Mamá, le dijo el niño, eres hermosa;
tu rostro es el trasunto de una diosa.
Sonrojose la madre enternecida,
mas el niño, tornando a otras ideas,
añadió con palabra conmovida:
pero en cambio tus manos ¡son tan feas!
Calló el niño al mostrar estos decires,
pues, replicó la madre: no las mires,
si tanto te disgusta contemplarlas…
No lo puedo evitar, le dijo el niño,
si al palparlas con ávido cariño,
tengo, ¡oh madre!, al instante que apartarlas.

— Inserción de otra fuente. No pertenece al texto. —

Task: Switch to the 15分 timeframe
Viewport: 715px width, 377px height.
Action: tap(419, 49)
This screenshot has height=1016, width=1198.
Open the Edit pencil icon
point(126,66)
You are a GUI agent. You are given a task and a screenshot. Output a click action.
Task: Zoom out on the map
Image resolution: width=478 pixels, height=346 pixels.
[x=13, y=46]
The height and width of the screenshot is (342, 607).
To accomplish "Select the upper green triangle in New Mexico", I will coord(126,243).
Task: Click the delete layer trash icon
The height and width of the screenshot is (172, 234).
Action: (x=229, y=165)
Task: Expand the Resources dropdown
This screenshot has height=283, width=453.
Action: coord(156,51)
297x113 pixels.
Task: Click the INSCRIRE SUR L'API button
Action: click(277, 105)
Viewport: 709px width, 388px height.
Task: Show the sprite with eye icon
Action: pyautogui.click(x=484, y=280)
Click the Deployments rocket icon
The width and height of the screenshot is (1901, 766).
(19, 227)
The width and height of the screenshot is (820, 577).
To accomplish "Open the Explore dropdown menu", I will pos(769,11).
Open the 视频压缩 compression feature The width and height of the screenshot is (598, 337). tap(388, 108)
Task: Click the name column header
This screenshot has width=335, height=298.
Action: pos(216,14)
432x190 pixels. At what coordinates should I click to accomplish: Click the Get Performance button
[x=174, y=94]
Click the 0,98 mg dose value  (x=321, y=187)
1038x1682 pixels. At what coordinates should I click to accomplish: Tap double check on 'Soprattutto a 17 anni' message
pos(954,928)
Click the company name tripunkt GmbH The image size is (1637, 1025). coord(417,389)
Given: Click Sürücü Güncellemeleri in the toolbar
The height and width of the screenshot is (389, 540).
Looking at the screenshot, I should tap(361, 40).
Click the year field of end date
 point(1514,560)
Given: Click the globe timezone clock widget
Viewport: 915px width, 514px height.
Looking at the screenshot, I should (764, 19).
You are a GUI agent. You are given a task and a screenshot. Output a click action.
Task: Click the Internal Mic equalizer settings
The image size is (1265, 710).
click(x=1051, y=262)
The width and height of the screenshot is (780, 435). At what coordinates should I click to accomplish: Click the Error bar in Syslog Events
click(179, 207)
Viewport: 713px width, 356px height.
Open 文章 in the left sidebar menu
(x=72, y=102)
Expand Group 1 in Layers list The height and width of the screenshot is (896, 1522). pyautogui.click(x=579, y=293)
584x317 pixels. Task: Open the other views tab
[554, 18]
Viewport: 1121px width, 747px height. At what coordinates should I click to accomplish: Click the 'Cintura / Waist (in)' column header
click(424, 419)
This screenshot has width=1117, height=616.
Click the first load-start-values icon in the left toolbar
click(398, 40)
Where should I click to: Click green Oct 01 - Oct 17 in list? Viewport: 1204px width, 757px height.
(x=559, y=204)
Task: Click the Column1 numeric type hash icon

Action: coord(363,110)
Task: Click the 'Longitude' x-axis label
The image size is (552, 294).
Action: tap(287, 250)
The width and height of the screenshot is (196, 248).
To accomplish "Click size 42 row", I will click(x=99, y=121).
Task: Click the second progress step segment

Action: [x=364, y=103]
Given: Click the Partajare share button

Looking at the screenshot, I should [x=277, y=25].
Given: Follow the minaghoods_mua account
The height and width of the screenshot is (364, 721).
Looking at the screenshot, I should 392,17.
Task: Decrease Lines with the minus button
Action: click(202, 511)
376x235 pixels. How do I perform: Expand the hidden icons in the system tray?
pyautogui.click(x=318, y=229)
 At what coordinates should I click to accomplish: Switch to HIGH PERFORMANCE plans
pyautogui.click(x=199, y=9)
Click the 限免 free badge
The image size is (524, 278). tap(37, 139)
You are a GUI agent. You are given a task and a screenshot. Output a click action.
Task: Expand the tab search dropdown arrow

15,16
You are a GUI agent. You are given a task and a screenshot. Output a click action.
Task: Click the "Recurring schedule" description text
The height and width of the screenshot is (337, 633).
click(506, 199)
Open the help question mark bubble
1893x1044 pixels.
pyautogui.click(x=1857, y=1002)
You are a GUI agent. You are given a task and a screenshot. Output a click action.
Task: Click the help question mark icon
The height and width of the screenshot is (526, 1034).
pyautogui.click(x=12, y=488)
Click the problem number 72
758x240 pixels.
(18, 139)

El padre que escuchaba al niño dijo:
te contaré una historia, mi buen hijo.
Hace tiempo, dormía un niño rozagante;
encendiose el mosquitero,
y las llamas del fuego traicionero
amenazaban la vida del infante.
La nodriza corrió despavorida;
mas la madre, heroica y decidida,
el fuego dominó a manotadas,
salvando de las llamas a su niño,
pero sus manos de blancor de armiño,
quedaron sin piedad carbonizadas.
Cuando al final las vendas le quitaron,
sus manos deformadas le quedaron…
El niño comprendió, y en un segundo,
voló hacia su madre, le besó las manos,
diciendo entre sollozos sobrehumanos:
¡no hay manos cual las tuyas en el mundo!